Everything was falling apart leading up to Christmas. Dave was travelling a lot, there was so much to do, I had a BIG injury to my leg that was now three months and my ability to walk was getting very limited and then wham!
Grant fell on the playground at school. I had laid down to take a nap after doing a load of laundry (which is how I didn't hear the first call - the washer), then I ignored the second call because the pest control guy was coming. I slept for about an hour and when I woke up all the phones, texts, messages etc had completely blown up (my cell had been in the car charging).
He broke the head off his humerus and required emergency surgery. Three pins and one nerve untangling later we were back home, but with a kid in in intense pain and with a huge cast on his right arm leaving him completely unable to do even the smallest things (or bathe or wash his hands!).
He is currently in cast number three, and working on some independence, but this is a very long road as we still have one more cast to come in another two weeks.

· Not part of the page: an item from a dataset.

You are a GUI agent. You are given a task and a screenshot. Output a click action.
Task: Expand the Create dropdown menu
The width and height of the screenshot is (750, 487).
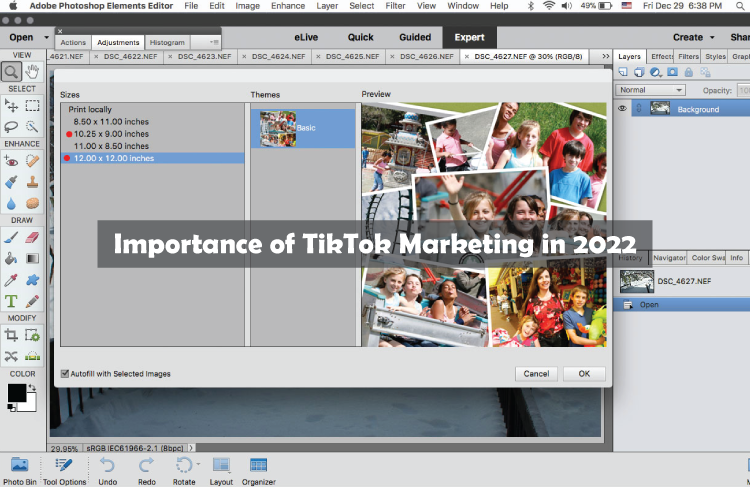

I have never been away from the blog this long, but I had a complete breakdown from the general state of life. I just could NOT push on any longer. I couldn't make any decisions (and there are a million that needed to be made every five minutes) and I could not get my crap together. Cue Total hysterical crying for weeks. It wasn't just Grant getting hurt. I really thought with all the kids in school the pace of life would slow. Instead it just seems to keep ramping up.
I am still thinking about how to manage all of that. I have no good plan. I did farm out the grocery shopping, but man, all the obligations.
Anyway. I am going to do a HUGE dump of all the things I want to get on this blog. I have pondered giving up the old blog, but *I* come back here often. I look things up to see what we did when, what the kids were doing when, what I bought where. I like the ease of Instagram but unless I went private it wouldn't really serve the same purpose because the environment there is just different.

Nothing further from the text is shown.